I remember when my sister had a holter done b/c of forceful beats and thumping. The doctor told her they recorded 400 pvcs/24 hours and that there was nothing medically wrong. I could NOT believe it!! HOW could THAT be normal???
In the meantime, I had pvcs long before her holter and never really quantified them. At times, they drove me crazy. Other times, I managed and they didn't bother me...THEN, I find out I was having over 20,000 a day!! More importantly, what I found out was that the number of pvcs wasn't really relevant. Mine were also medically insignificant! Rather, what is important is the function the pvcs have relative to your heart's overall health. IF your heart is healthy and the doctor has reassured you that you are fine, it is just something that you must learn to accept.
Think of them as an "itch," a "hiccup," a "twinge," or a "twitch." They come out of nowhere and are weird, but medically harmless.

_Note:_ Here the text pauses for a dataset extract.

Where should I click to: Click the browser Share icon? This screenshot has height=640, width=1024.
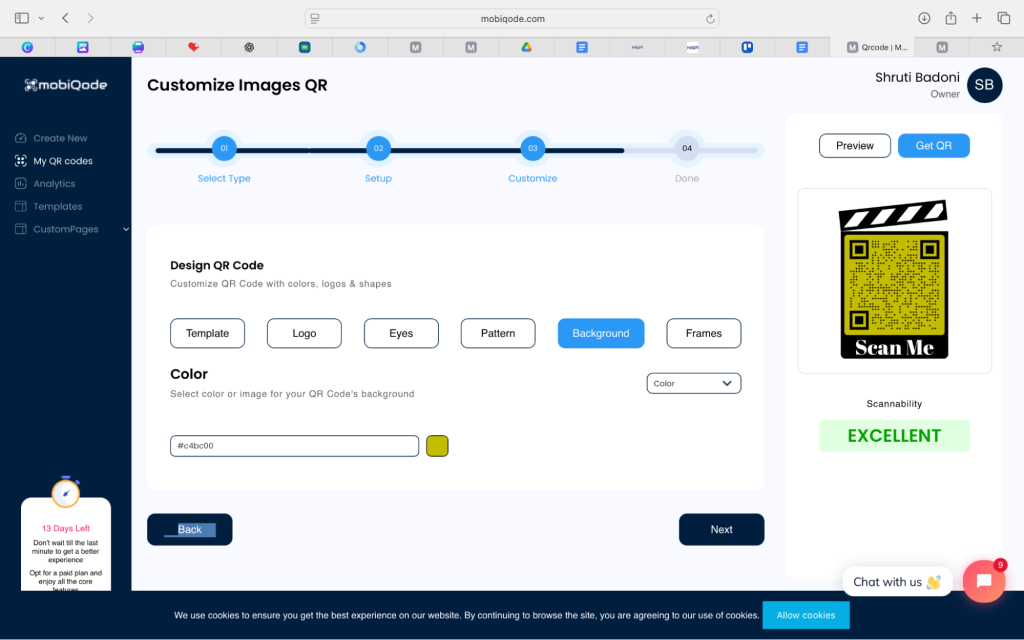pos(951,17)
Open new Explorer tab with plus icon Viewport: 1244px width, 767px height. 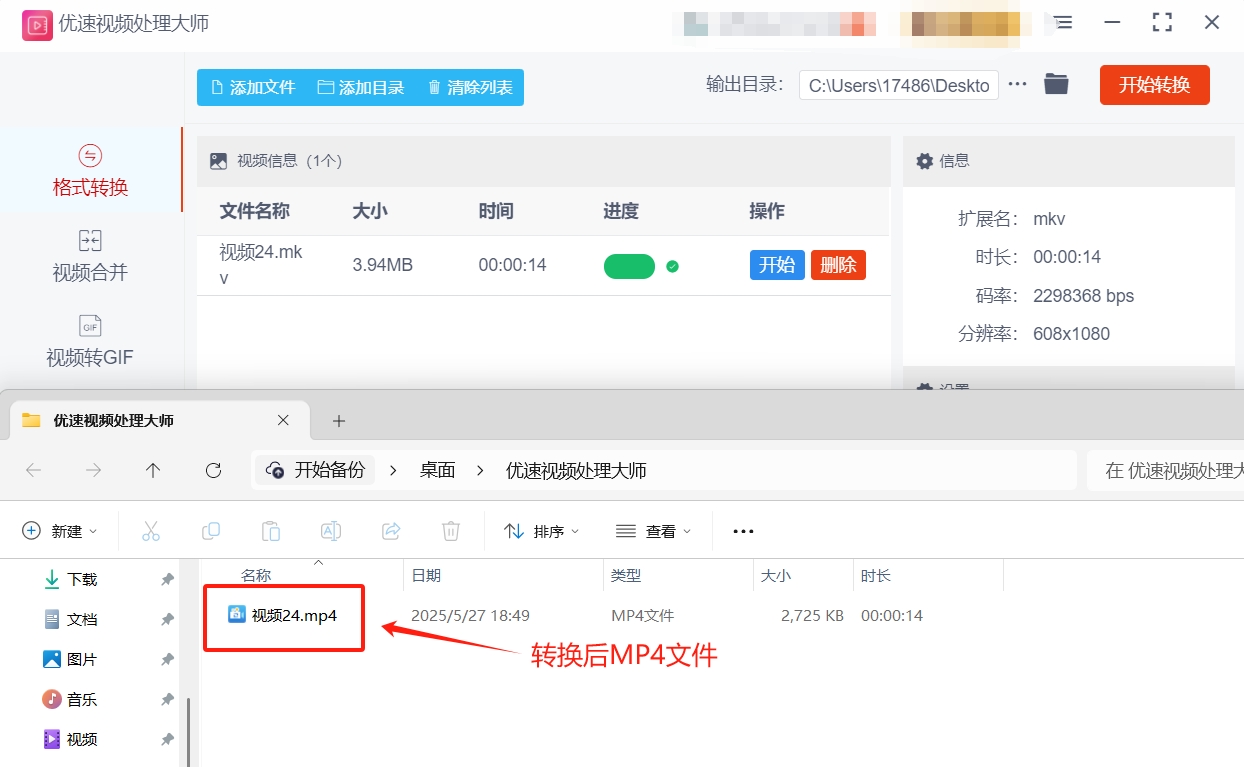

I hope you are able to accept the pvcs as just one of your heart's little quirks. It's funny b/c now that I get them much less frequently, I am much more aware of them...Now, they feel even weirder. Nonetheless, I've come to understand that they are medically insignificant. Sometimes treating the anxiety is the best medicine.
I had two ablations for NSVT and frequent pvcs. Prior to the sedation, my pvcs were doing their thing - mostly bigeminy. However, under sedation, the ectopies were significantly reduced so the doctor induced the pvcs and tachycardia by giving me IV meds.
It seems as though a lot of people worry that their pvcs will turn into VT. But, despite having so many pvcs, I never went into actual VT on my own.
Thanks for the message. I just wanted to ask you a quick question. I read one of your previous posts which said that you had an ablation done for the PVCs as you were getting wasy too many. In the post you said that the EP couldn't trigger the VT. Did you have VT ablation or does it mean that alot of PVCs triggers VT??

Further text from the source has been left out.